____ GIVEN RECORDS

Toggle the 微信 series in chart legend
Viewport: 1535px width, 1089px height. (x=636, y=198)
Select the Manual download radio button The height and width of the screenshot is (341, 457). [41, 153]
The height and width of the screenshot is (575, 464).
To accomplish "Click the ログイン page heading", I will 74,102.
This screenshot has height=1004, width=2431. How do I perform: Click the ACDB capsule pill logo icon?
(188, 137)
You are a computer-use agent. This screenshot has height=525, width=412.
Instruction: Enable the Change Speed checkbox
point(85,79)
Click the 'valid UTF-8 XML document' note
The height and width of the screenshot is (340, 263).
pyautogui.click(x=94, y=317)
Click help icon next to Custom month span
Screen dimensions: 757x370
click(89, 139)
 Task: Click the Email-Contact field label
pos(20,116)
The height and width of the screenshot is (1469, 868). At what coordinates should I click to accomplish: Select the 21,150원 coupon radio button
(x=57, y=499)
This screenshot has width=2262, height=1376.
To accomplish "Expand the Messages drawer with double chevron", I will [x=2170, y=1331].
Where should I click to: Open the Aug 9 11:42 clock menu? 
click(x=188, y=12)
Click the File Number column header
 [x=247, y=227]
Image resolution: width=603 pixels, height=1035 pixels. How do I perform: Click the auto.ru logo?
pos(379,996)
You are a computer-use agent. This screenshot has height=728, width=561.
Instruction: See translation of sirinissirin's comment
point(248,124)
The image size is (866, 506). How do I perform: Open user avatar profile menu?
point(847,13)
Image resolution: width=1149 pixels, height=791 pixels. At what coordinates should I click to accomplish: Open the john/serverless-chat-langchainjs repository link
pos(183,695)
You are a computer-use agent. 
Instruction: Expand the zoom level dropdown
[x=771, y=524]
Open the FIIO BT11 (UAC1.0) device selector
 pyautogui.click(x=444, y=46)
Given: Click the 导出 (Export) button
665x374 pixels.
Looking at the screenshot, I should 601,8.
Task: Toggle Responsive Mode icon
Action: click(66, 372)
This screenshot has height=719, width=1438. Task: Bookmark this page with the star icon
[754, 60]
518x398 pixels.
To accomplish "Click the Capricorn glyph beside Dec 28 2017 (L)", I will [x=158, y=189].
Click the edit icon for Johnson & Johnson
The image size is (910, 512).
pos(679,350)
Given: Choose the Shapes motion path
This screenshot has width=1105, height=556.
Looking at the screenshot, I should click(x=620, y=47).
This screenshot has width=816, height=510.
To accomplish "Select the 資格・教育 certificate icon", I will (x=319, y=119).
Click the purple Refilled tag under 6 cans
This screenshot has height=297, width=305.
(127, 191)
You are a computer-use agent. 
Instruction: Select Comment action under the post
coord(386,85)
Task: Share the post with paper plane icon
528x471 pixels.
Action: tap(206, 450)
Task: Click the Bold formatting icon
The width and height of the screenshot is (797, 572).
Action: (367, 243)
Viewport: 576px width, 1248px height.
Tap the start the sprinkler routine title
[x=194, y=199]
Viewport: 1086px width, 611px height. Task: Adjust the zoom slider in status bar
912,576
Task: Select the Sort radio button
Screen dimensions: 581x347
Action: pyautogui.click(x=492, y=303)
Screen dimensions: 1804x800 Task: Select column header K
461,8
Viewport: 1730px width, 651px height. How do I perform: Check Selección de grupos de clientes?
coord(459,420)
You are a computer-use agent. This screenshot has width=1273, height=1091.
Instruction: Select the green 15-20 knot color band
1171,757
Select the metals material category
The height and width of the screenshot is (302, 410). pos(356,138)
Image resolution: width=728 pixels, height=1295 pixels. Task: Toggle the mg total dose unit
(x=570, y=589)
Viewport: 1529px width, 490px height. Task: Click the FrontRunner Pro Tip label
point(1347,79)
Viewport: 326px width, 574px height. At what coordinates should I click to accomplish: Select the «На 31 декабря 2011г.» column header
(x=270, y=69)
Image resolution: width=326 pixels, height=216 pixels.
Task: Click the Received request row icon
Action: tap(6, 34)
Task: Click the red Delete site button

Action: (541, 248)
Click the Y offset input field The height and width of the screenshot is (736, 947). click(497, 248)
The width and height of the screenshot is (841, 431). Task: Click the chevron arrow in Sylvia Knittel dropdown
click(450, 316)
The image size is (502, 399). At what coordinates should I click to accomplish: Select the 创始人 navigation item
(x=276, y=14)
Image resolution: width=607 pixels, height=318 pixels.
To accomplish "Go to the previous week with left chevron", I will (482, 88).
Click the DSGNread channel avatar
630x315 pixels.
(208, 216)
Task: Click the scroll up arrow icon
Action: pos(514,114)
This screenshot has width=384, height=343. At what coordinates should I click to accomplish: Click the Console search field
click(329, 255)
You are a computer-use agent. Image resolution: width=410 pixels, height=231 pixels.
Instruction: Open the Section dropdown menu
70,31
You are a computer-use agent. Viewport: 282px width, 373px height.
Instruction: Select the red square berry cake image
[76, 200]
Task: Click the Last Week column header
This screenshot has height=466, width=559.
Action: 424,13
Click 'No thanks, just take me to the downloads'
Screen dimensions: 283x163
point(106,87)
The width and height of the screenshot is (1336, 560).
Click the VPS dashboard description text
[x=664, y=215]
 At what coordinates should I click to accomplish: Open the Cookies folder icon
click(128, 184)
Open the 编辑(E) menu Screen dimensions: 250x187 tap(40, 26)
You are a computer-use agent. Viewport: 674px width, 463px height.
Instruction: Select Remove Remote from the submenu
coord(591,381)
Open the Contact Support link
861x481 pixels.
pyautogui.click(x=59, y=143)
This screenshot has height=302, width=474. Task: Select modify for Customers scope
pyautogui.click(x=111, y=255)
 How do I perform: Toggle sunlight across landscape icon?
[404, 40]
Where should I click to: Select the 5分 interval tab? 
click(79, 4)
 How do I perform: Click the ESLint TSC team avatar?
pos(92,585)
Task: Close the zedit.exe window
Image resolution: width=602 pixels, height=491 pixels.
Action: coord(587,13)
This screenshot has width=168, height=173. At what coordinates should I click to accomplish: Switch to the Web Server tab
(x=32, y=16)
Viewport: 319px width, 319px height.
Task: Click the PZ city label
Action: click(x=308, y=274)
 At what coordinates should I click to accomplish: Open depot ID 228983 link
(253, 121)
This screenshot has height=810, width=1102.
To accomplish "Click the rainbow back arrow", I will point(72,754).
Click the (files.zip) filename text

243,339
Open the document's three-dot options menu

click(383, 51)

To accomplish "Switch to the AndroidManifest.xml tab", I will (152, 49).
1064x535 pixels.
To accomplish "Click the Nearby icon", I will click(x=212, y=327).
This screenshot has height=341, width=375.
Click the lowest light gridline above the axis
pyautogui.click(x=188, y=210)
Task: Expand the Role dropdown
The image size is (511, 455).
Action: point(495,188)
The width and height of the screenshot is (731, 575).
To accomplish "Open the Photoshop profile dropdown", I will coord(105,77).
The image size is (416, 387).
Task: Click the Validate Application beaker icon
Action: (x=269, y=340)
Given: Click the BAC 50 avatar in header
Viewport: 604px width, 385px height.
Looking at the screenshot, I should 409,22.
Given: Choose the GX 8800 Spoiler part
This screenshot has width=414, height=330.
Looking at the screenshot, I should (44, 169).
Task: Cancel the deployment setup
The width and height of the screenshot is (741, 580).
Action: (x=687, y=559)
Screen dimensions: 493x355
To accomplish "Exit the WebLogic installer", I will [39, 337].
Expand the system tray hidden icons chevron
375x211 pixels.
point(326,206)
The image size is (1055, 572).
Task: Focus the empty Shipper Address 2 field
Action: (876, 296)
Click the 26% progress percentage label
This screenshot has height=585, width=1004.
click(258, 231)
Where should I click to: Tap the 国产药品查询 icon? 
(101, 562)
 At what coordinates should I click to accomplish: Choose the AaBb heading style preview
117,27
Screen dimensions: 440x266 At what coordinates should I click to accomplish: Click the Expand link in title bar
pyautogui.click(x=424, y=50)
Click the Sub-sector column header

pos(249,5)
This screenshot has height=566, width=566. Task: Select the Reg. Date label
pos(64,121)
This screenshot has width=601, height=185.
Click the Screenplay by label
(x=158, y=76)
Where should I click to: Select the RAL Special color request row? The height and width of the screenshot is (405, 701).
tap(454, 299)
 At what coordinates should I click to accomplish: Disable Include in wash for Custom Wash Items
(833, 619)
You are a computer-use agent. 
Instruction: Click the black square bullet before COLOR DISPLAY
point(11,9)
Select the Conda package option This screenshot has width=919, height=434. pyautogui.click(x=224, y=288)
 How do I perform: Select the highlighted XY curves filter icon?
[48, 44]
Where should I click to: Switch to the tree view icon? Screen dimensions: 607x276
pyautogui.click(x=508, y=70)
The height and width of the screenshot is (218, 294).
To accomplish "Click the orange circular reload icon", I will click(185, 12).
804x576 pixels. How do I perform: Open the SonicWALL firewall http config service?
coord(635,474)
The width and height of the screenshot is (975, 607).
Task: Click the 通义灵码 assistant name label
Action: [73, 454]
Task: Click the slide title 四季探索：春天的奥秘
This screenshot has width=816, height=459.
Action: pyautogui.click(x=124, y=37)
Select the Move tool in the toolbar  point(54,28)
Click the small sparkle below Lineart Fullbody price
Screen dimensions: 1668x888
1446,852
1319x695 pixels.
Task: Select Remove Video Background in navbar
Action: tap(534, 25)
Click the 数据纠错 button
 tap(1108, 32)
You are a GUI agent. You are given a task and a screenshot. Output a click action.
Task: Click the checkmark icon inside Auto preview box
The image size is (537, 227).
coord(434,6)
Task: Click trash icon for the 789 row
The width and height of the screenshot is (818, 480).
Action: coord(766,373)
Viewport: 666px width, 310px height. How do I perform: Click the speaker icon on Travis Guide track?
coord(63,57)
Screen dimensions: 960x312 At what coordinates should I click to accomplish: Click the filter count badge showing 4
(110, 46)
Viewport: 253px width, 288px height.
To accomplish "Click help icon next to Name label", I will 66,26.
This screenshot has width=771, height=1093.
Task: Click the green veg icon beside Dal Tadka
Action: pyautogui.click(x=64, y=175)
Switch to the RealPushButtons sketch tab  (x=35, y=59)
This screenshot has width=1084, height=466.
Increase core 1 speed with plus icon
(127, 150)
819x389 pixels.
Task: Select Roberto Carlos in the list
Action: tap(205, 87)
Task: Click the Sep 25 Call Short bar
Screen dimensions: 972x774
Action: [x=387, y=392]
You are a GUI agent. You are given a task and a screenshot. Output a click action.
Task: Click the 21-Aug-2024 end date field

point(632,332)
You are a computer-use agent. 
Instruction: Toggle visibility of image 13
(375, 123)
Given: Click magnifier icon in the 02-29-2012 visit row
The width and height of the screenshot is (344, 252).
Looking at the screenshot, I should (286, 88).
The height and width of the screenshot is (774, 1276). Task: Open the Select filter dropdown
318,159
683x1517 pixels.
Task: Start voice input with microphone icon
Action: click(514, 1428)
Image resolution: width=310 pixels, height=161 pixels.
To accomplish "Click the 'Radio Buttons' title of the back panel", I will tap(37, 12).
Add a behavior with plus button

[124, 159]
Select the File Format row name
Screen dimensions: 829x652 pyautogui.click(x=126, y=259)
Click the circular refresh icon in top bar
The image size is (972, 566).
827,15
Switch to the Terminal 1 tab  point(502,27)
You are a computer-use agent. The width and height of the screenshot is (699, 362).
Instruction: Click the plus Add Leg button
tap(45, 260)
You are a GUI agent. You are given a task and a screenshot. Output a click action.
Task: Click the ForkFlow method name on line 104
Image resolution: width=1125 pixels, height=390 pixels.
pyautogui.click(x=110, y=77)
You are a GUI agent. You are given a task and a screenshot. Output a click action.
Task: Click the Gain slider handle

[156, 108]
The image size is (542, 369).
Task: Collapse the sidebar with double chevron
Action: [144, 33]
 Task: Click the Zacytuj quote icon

________

TASK:
Would you copy each line of the records that contains "computer"?

SOLUTION:
You are a computer-use agent. This screenshot has height=525, width=412.
You are a computer-use agent. This screenshot has height=728, width=561.
You are a computer-use agent. 
You are a computer-use agent. 
You are a computer-use agent. This screenshot has width=1273, height=1091.
You are a computer-use agent. Image resolution: width=410 pixels, height=231 pixels.
You are a computer-use agent. Viewport: 282px width, 373px height.
You are a computer-use agent. Viewport: 674px width, 463px height.
You are a computer-use agent. 
You are a computer-use agent. 
You are a computer-use agent. The width and height of the screenshot is (699, 362).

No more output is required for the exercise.